About the author: Alison Davis is Senior Adviser for Public Affairs in EPA’s Office of Air Quality Planning & Standards in Research Triangle Park, NC.
With our weather in North Carolina getting suddenly hot, I’ve been thinking more about how air quality affects my daily plans. And I realized that I’d never learned the nitty-gritty of what goes in to that “Code Orange” forecast I get when air quality is expected to worsen.
So the other day, I stopped by the N.C. Division of Air Quality (DAQ) to see George. George (his last name is Bridgers) is one of four meteorologists at the DAQ who issue the daily air quality forecasts that tell me whether ozone levels might make me wheeze – or whether I’m in the clear.
From what I’ve picked up during my years at EPA, I know that forecasters at state and local agencies nationwide use weather models, information on pollution and their own experience to predict the next day’s ozone and particle pollution levels. So I went to see George figuring a forecast would take just an hour or two.
Boy, was I wrong.
“It starts from the moment I wake up,” George told me. “Are there storms I didn’t expect? Is the wind blowing? Is it sunny?”

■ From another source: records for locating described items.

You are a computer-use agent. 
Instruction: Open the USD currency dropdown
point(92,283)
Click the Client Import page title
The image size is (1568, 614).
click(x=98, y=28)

Turns out George doesn’t just issue the next day’s forecast; he also spends time checking to see if yesterday’s forecast held overnight. If anything changed — weather conditions being the most likely — he might need to issue an update. Plus, what happened yesterday affects air quality tomorrow. During a period of stagnant weather, for example, pollution can build up over several days – and the forecast can go from yellow to orange to red.
Once George is satisfied that yesterday’s forecast was good, he starts looking at a long list of tools to develop tomorrow’s forecast. Weather forecast models. Satellite images. Air monitoring data. Models that estimate how pollution travels on the air. It’s an impressive list that reminds that me of just how much the nearly 300 air quality forecasters across the country have to understand in order issue AQI forecasts every day.
But I’m most struck by George’s dedication. He still remembers sweating it out over a code purple forecast he issued years ago, for example – and how worried he was about getting it right.
So when you check your air quality forecast (and you will, right?), know that in nearly every state, there are people like George, using science, experience and dedication to help you protect your health.
April 27 – May 1 is Air Quality Awareness Week.